_Brief_.
Without the images, write out the whole listing exactly.
Start of Data shown
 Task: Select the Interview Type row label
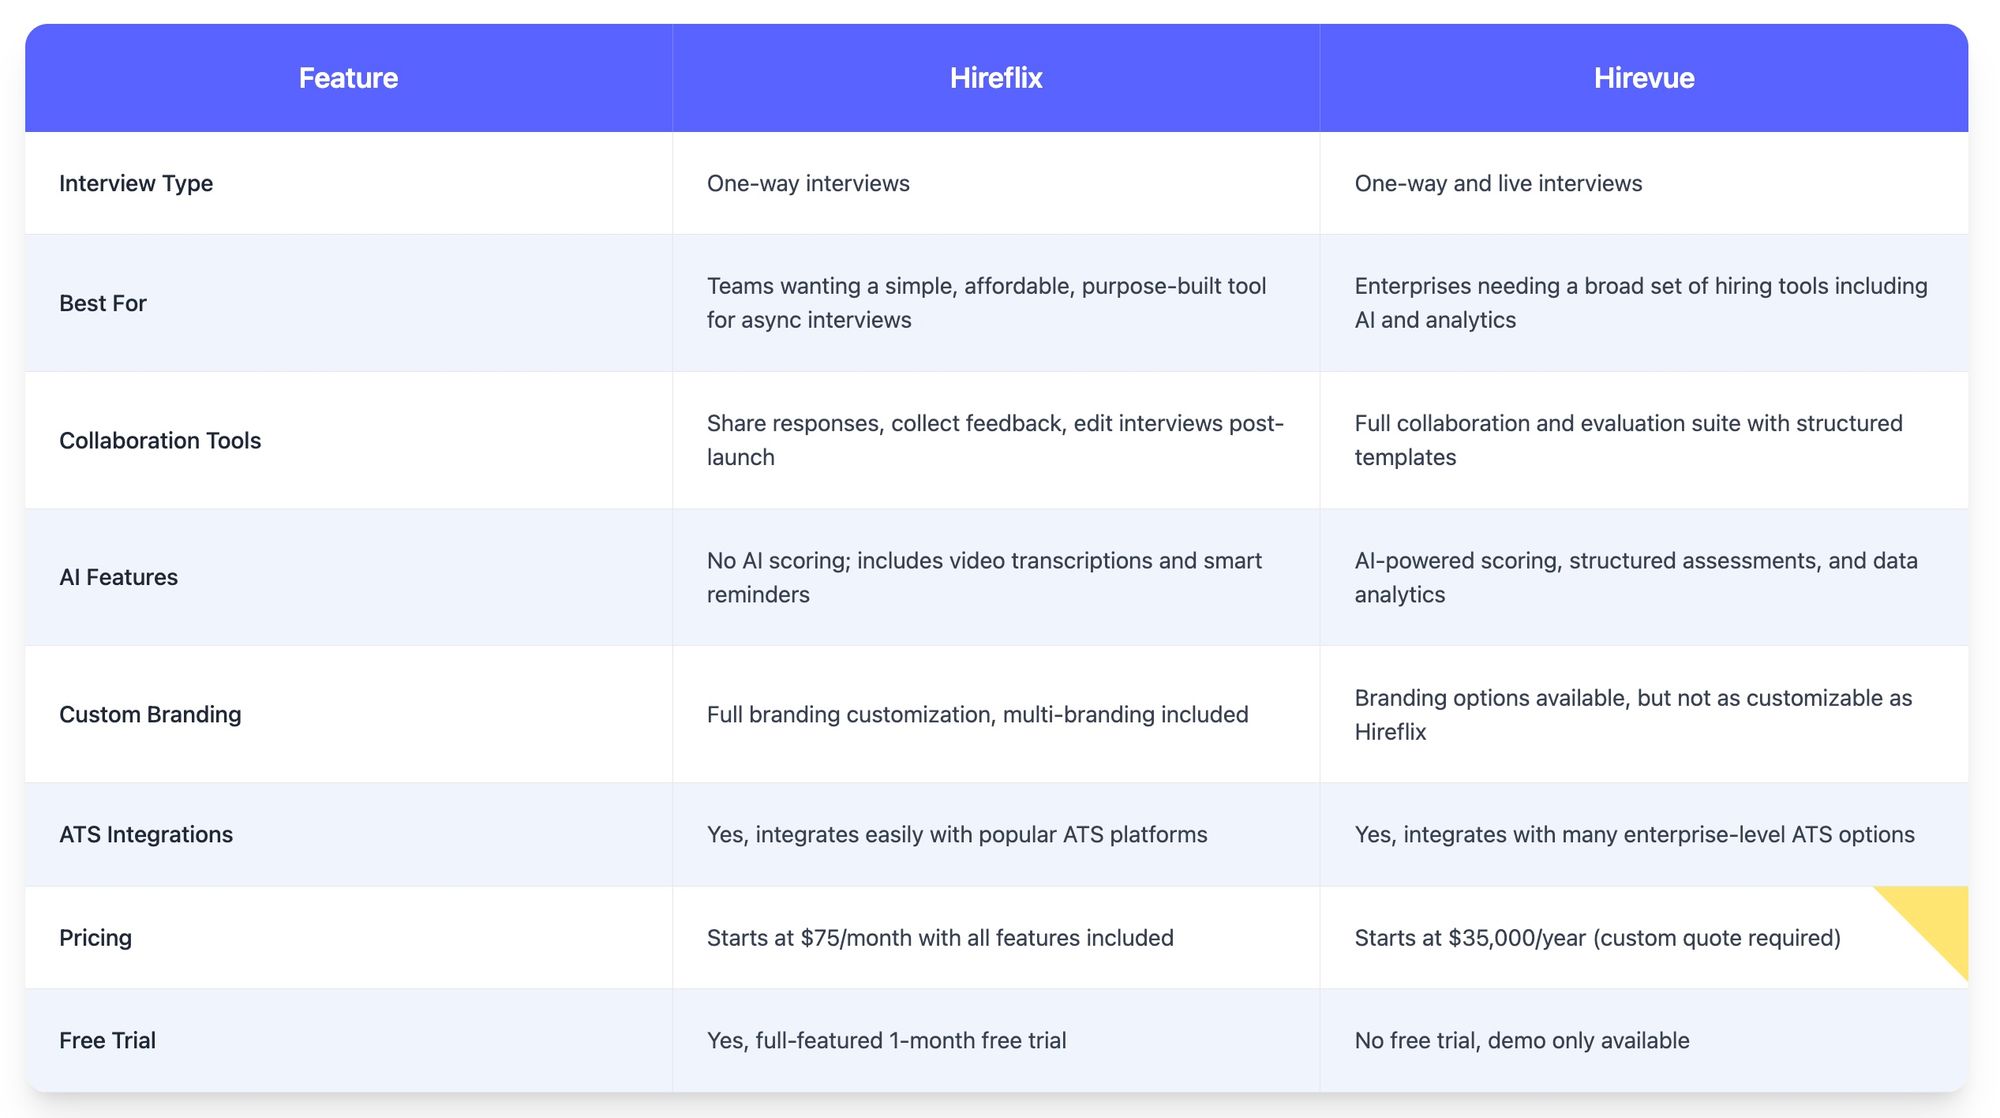[x=136, y=183]
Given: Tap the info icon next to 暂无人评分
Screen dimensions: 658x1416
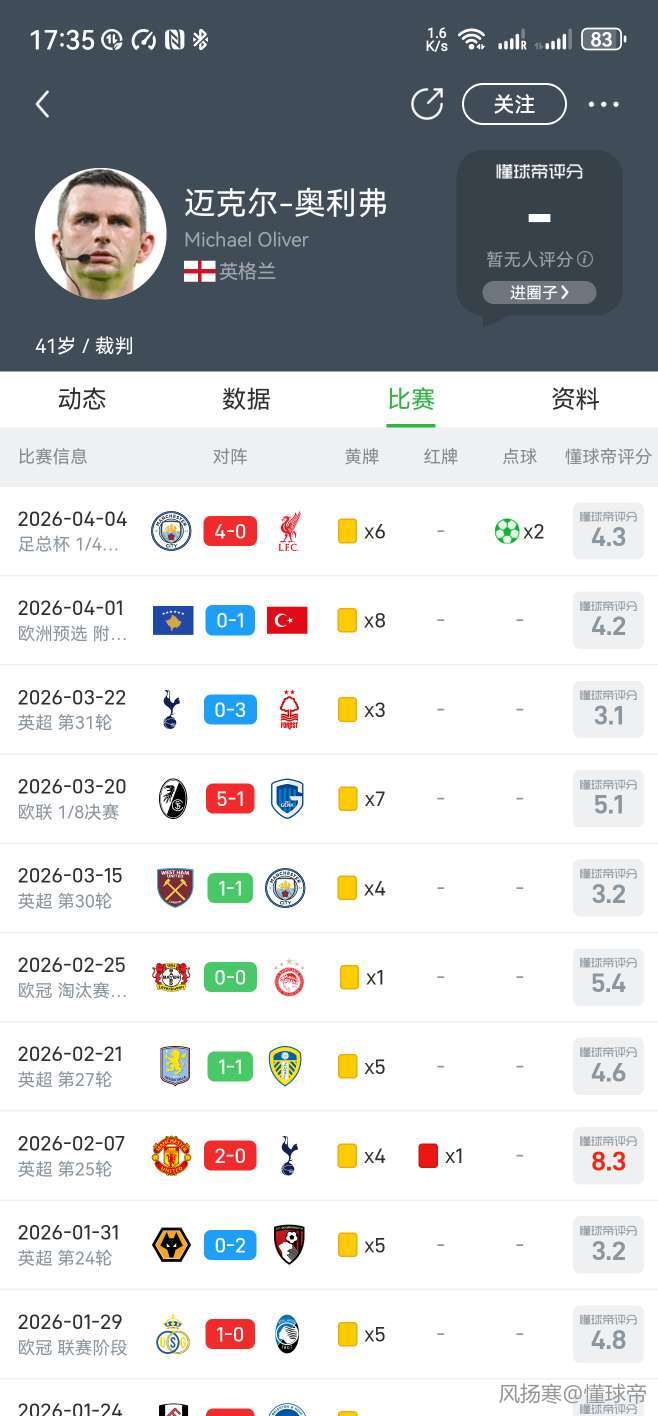Looking at the screenshot, I should 585,259.
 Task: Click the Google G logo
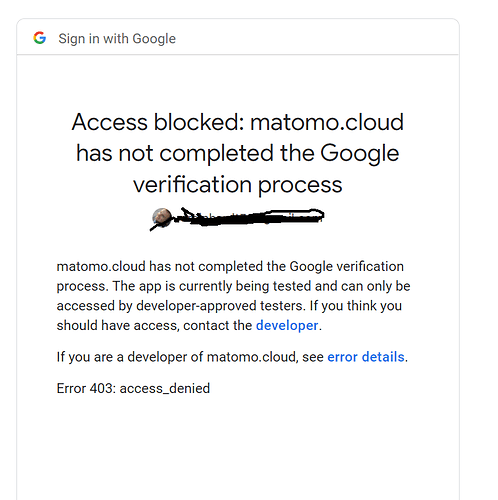tap(40, 38)
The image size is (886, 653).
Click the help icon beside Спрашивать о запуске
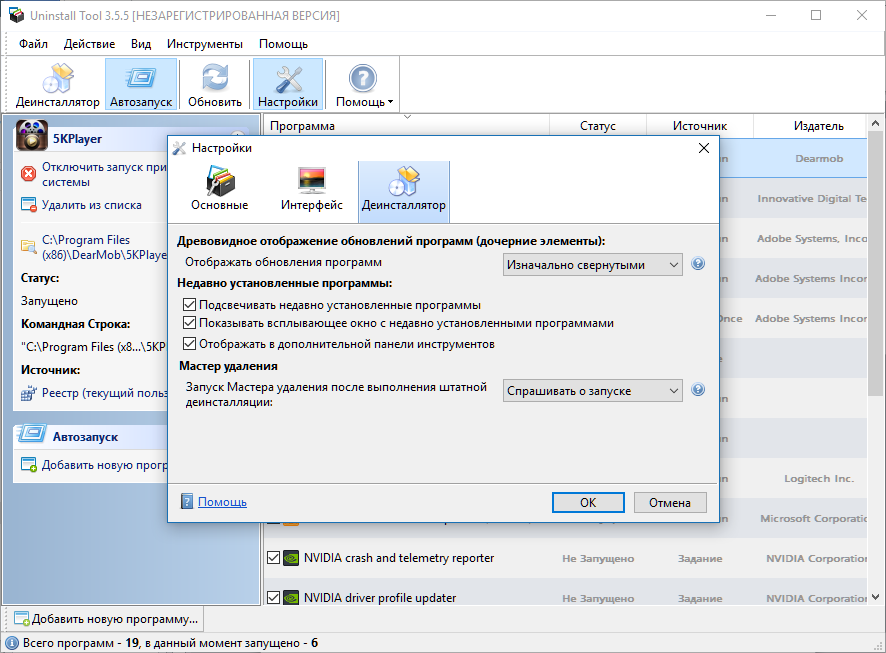[x=698, y=390]
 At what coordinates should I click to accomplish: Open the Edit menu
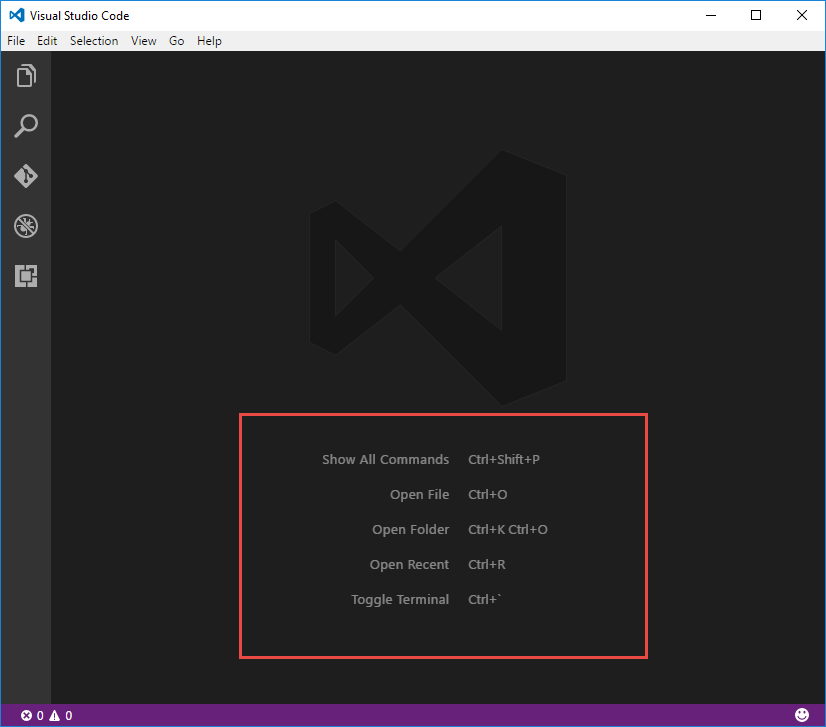pos(46,41)
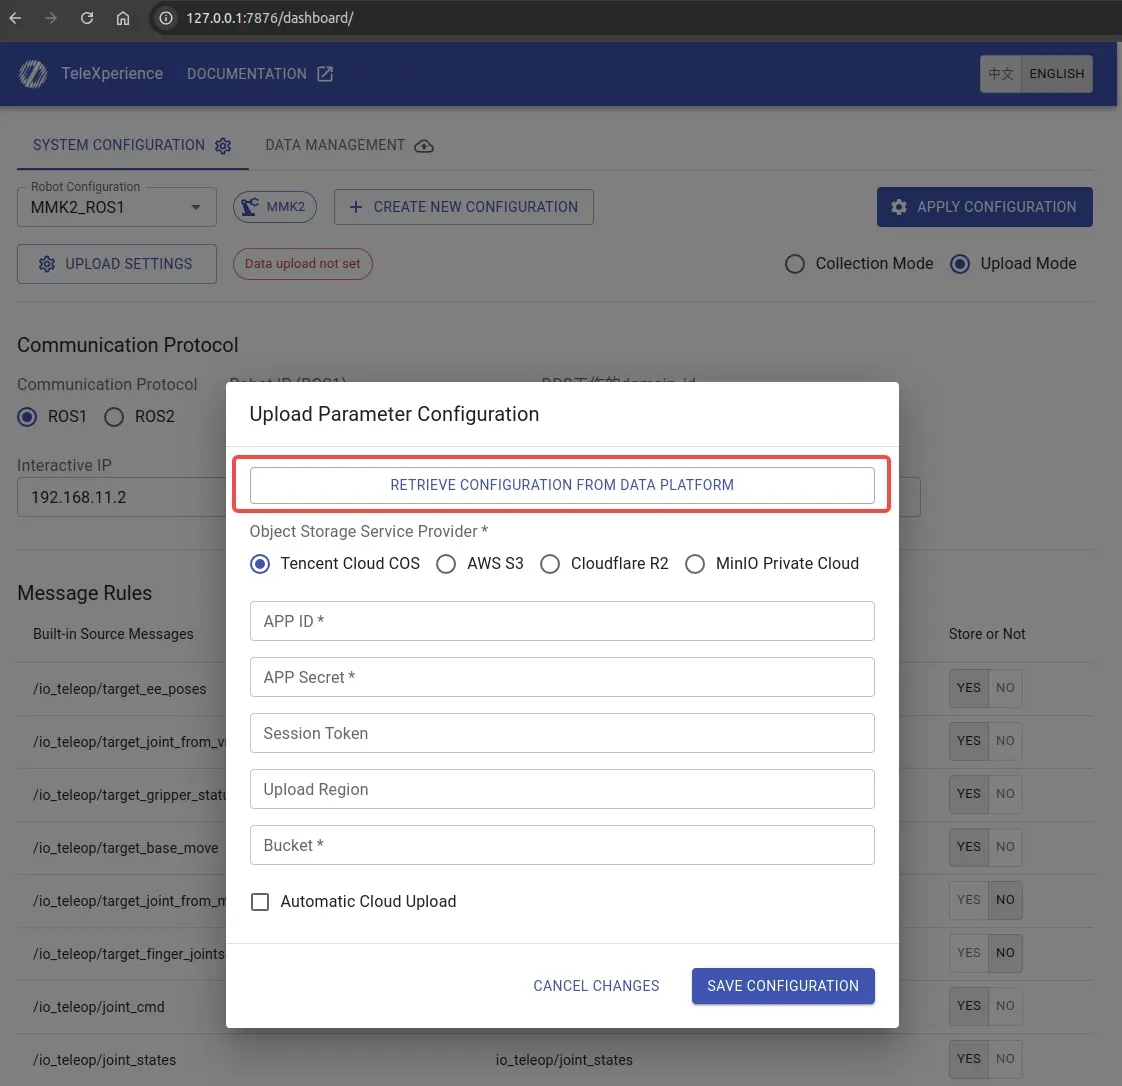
End of Data shown
_Answer box_.
 Task: Select the Interview Type row label
[x=136, y=183]
Given: Tap the info icon next to 暂无人评分
Screen dimensions: 658x1416
Looking at the screenshot, I should 585,259.
 Task: Click the Google G logo
tap(40, 38)
The image size is (886, 653).
Click the help icon beside Спрашивать о запуске
[x=698, y=390]
 At what coordinates should I click to accomplish: Open the Edit menu
pos(46,41)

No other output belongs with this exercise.